Cybercriminals have stolen $1.3 million dollars’ worth of Bitcoin from inputs.io, a company that let users store the digital currency in online wallets, the site’s founder claimed in a message on the site on Friday that started with a frowning emoticon.
The founder, known only as TradeFortress, wrote that cybercriminals hacked into his site on two different occasions and stole 4,100 BTC, the equivalent of $1.3 million. If true, this would be one of the 15 biggest robberies in Bitcoin’s history, according to one list of Bitcoin heists (the biggest theft involved 263,024 BTC).
The hackers gained access to the site’s database by disguising their identities through a social engineering attack, TradeFortress told Wired.
TradeFortress explained in an announcement that the hackers broke into the site’s hosting account by compromising a series of email accounts. They were even able to bypass two-factor authentication, exploiting a flaw on the host server.
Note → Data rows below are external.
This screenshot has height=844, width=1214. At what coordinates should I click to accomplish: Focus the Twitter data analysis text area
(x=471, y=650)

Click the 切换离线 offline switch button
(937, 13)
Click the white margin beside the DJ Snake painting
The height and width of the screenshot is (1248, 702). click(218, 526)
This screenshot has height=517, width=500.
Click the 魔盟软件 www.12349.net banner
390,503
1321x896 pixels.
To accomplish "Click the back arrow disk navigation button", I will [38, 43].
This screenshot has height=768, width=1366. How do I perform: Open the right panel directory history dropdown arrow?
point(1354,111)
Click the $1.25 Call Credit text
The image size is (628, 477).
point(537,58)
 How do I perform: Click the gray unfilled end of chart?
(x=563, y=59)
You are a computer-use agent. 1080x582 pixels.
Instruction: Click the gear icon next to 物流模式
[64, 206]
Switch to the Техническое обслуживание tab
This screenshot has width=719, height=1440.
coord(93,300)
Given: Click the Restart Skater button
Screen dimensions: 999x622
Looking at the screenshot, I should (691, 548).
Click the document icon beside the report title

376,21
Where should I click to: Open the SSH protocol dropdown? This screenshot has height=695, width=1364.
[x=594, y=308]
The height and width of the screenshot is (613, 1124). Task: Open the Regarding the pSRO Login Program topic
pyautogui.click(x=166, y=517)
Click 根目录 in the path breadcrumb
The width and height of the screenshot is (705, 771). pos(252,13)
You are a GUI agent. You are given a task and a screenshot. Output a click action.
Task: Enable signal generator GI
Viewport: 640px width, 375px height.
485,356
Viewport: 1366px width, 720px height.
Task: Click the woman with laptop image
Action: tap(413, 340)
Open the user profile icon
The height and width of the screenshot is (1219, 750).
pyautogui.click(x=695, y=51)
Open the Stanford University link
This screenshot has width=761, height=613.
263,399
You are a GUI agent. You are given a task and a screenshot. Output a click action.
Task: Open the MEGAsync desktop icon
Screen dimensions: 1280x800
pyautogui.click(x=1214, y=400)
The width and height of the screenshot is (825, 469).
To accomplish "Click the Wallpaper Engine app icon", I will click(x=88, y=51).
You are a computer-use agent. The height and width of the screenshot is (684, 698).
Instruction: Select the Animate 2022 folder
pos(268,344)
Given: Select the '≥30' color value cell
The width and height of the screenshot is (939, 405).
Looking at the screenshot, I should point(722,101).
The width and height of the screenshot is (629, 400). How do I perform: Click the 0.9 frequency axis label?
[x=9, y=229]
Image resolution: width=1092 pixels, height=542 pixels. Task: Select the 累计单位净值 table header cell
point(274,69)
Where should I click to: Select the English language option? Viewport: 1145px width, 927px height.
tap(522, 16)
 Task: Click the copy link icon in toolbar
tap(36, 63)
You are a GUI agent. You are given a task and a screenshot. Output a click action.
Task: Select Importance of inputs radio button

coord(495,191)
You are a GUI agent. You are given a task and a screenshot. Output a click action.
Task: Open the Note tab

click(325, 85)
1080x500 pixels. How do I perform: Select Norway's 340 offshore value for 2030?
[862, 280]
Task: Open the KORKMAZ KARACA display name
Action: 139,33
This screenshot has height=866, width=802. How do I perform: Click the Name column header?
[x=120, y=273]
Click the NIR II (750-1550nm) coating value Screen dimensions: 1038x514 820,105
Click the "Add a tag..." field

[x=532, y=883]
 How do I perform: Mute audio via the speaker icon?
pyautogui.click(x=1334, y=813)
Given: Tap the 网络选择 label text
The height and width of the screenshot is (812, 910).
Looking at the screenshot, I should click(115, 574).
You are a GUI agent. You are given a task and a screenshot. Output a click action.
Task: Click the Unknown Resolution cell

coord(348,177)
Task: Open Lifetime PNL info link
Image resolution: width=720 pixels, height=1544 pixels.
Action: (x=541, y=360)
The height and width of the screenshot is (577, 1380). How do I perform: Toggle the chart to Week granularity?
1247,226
The hacks occurred on Oct. 23 and Oct. 26, but TradeFortress only began notifying the affected users this week. In a post in the BitcoinTalk forums, TradeFortress informed theft victims that refunds are on the way, but that the site doesn’t have enough funds “to pay everyone fully.”
Given the fact that Bitcoin are extremely hard to trace, chances are slim that the hackers will be caught. But some suspect the heist may have been contrived by TradeFortress to steal customers’ digital currency. But TradeFortress has denied these accusations in an interview with ABC Australia.
After the heist, TradeFortress said the site is effectively dead and issued a warning to Bitcoin owners who use online wallets instead of storing them locally on computers.